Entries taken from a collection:
+---+
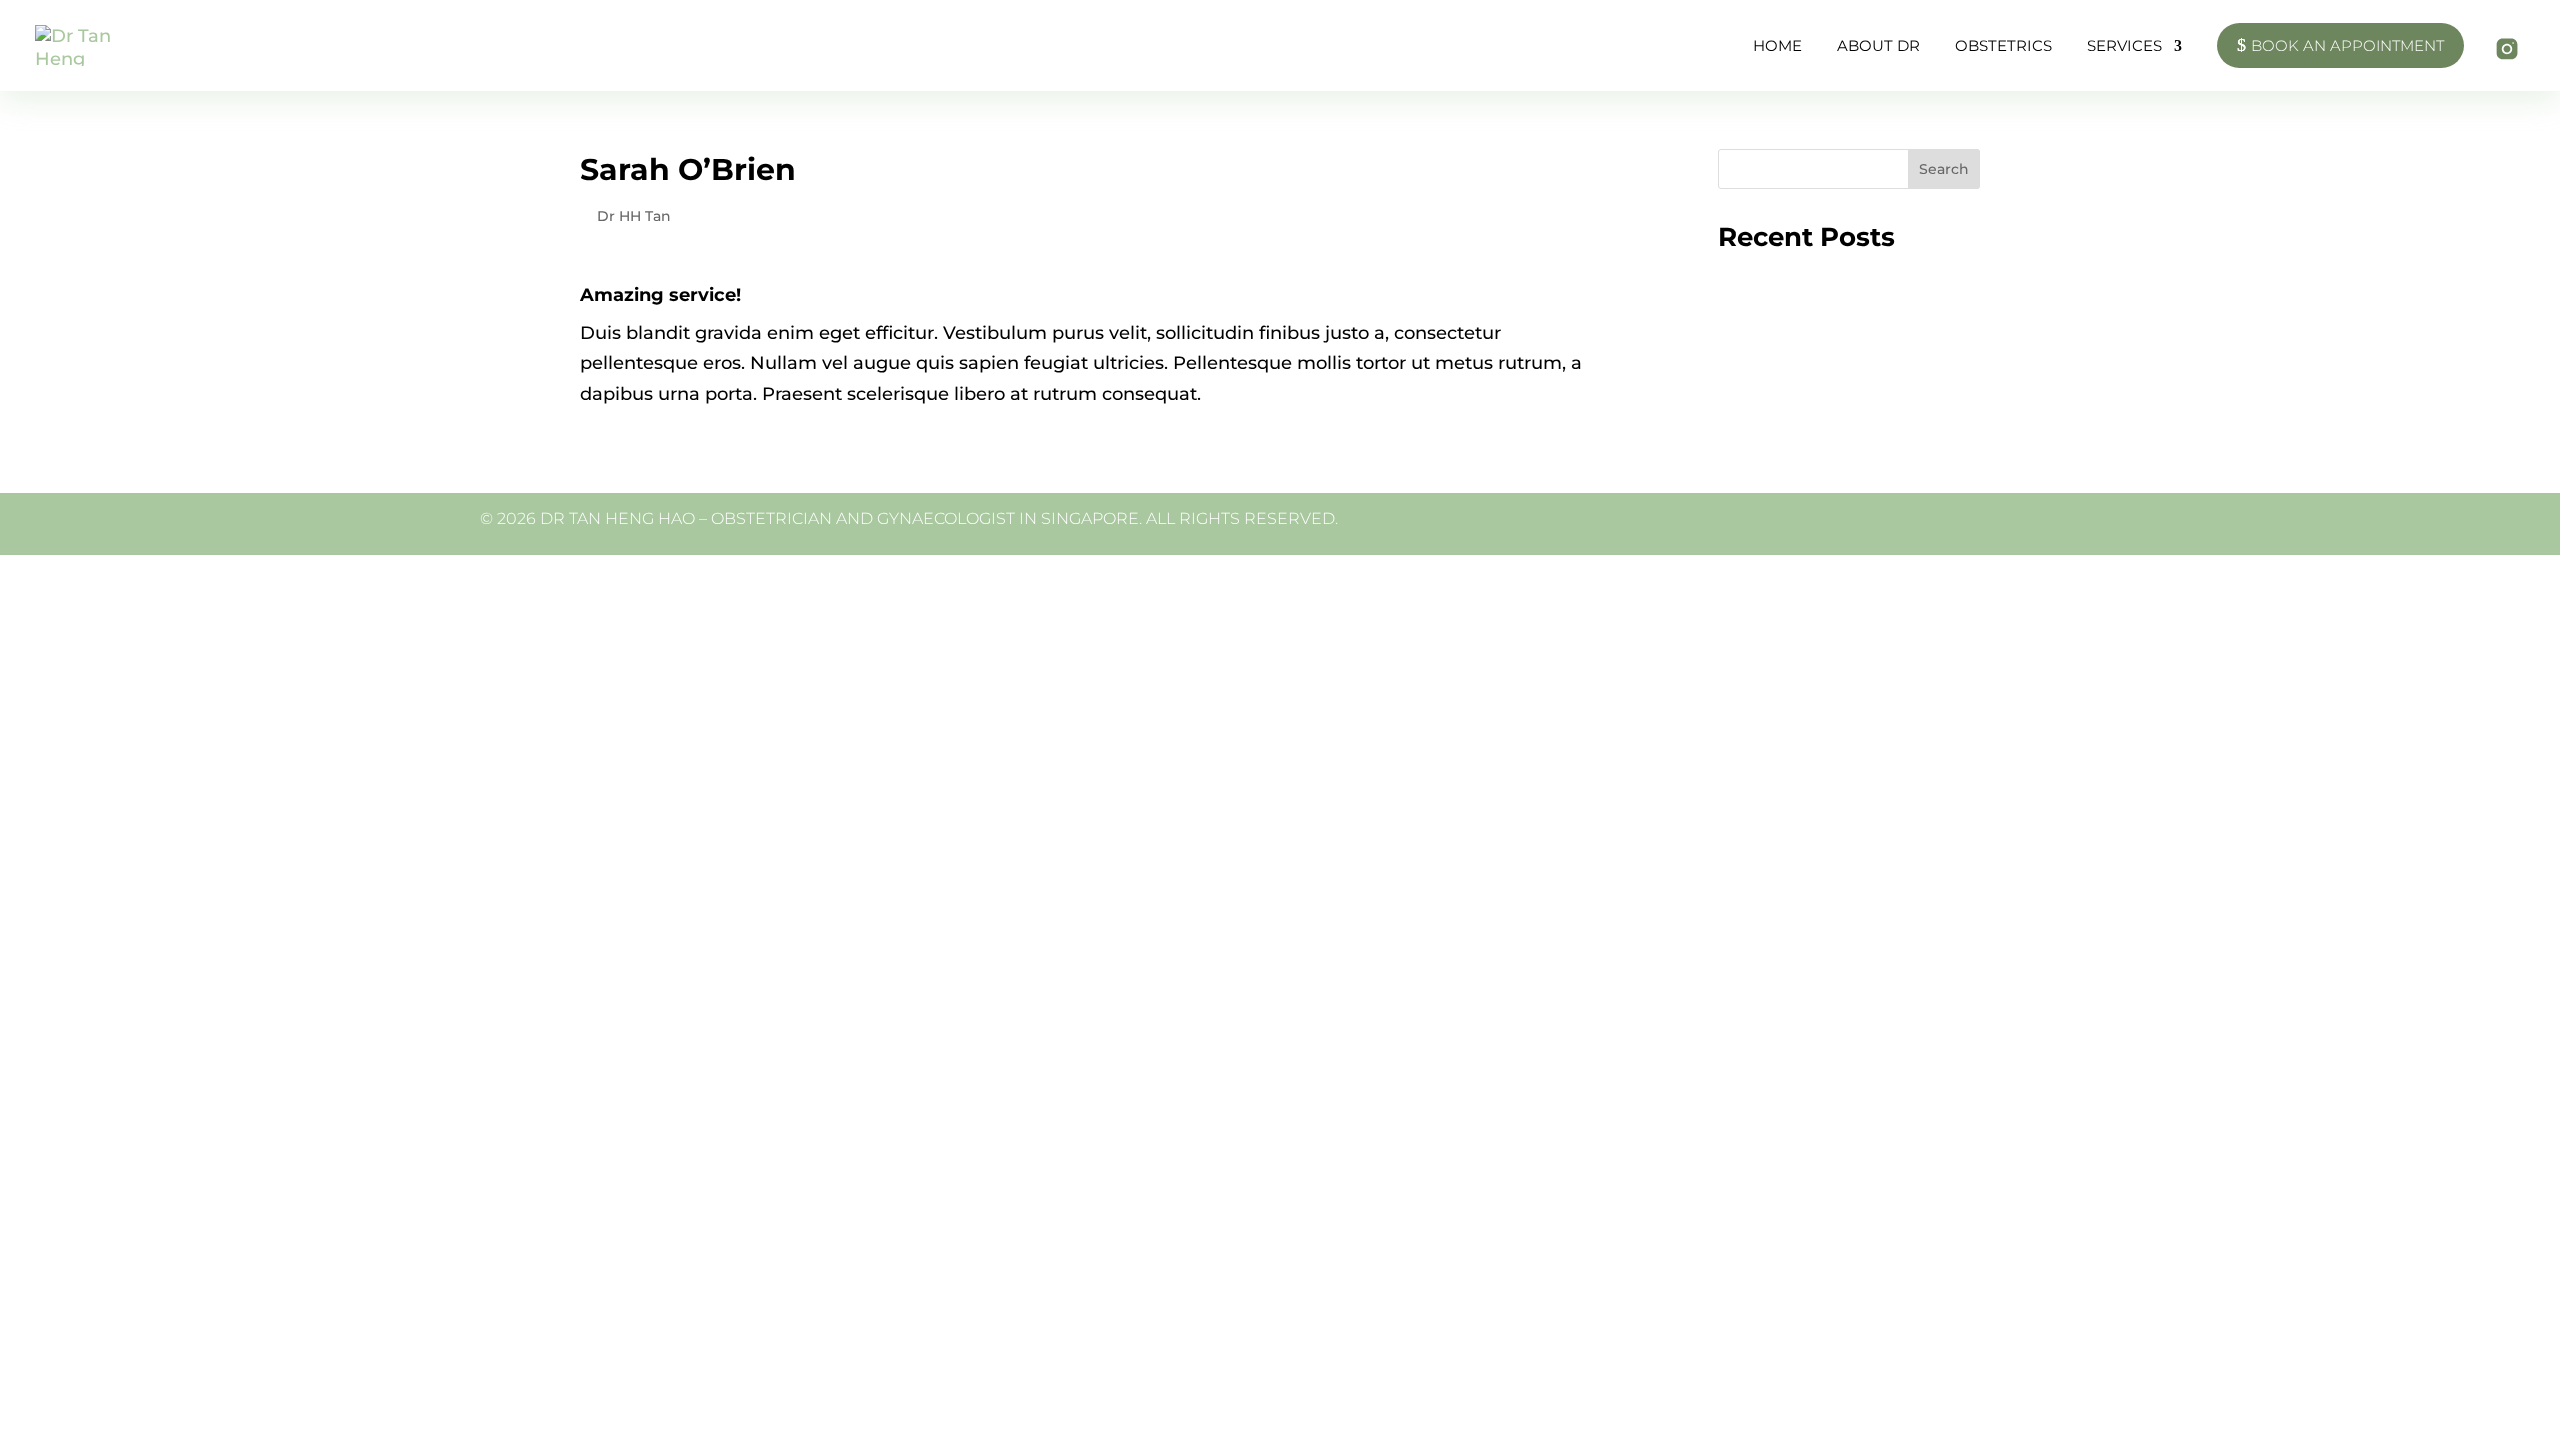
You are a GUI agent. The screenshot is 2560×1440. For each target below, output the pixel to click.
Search (1944, 169)
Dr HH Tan (634, 216)
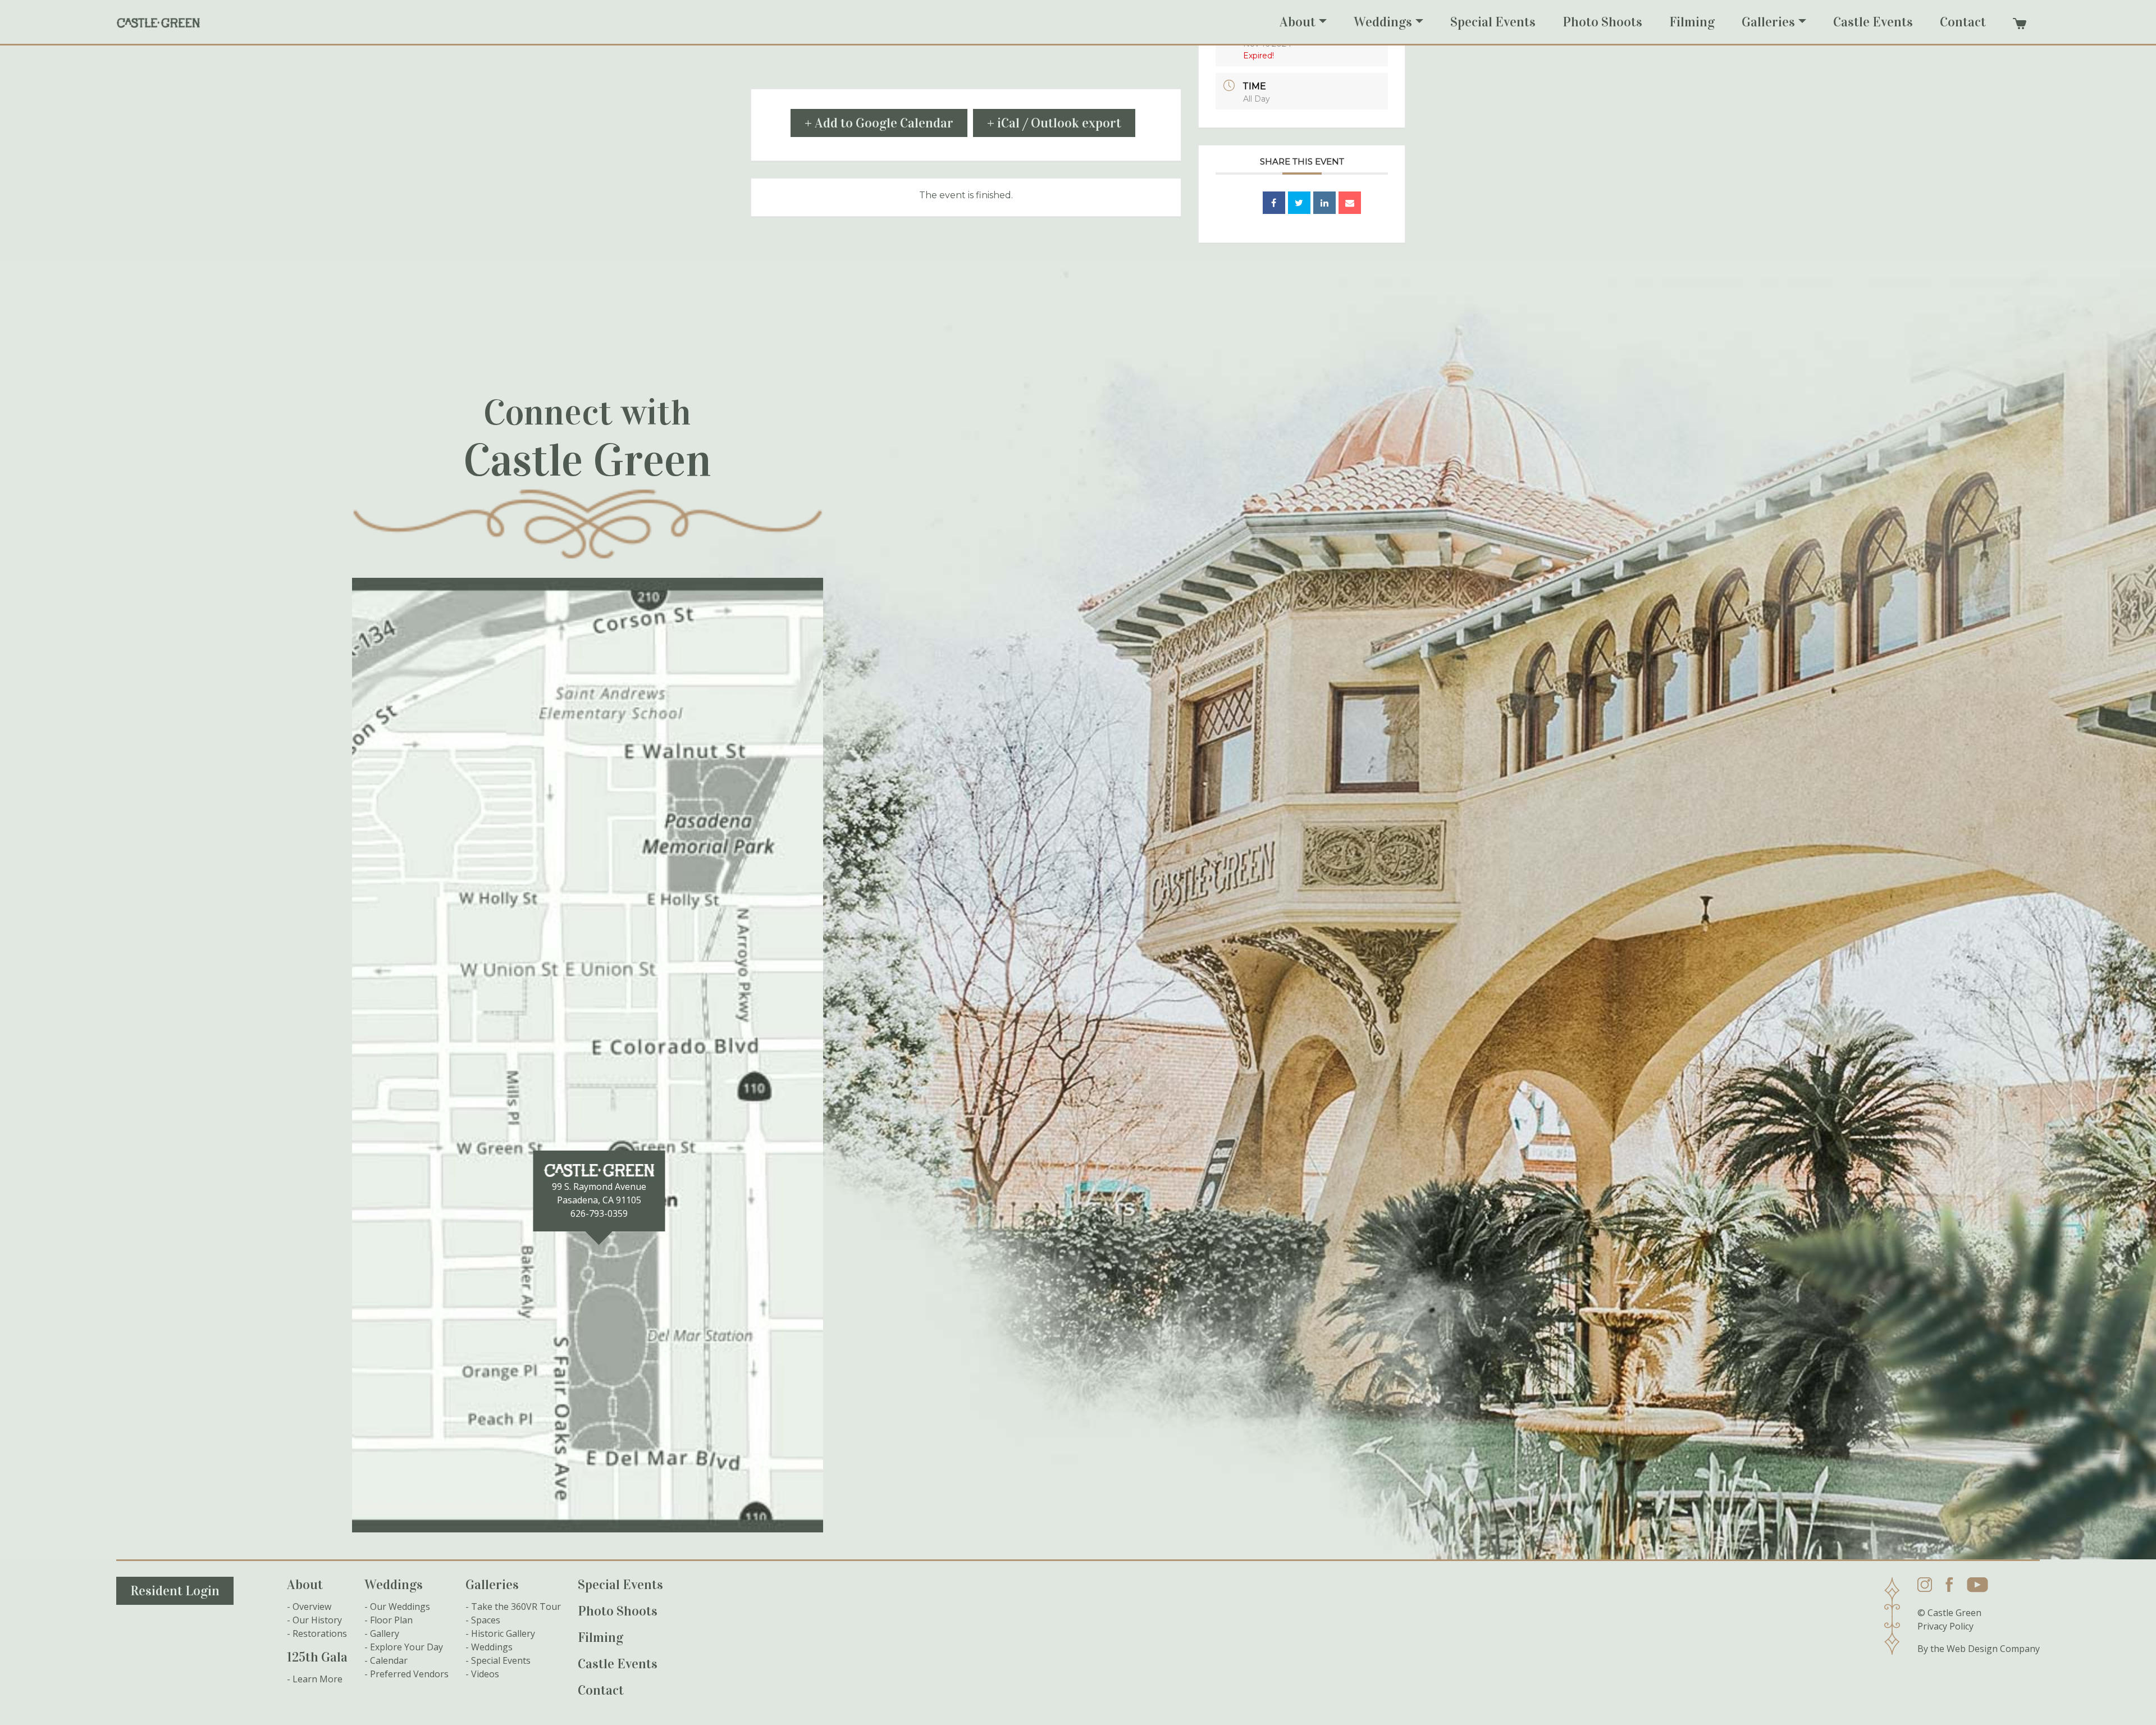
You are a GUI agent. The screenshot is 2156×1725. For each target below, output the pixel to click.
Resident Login (175, 1590)
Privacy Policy (1945, 1626)
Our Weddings (400, 1606)
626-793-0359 (599, 1213)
+---+
WORK TASK: Retype all entries exactly, without the images.

WRITTEN ANSWER:
You are a GUI agent. The screenshot is 2560×1440. For each target below, output the pixel to click.
Search (1944, 169)
Dr HH Tan (634, 216)
You are a GUI agent. The screenshot is 2156×1725. For each target below, output the pixel to click.
Resident Login (175, 1590)
Privacy Policy (1945, 1626)
Our Weddings (400, 1606)
626-793-0359 (599, 1213)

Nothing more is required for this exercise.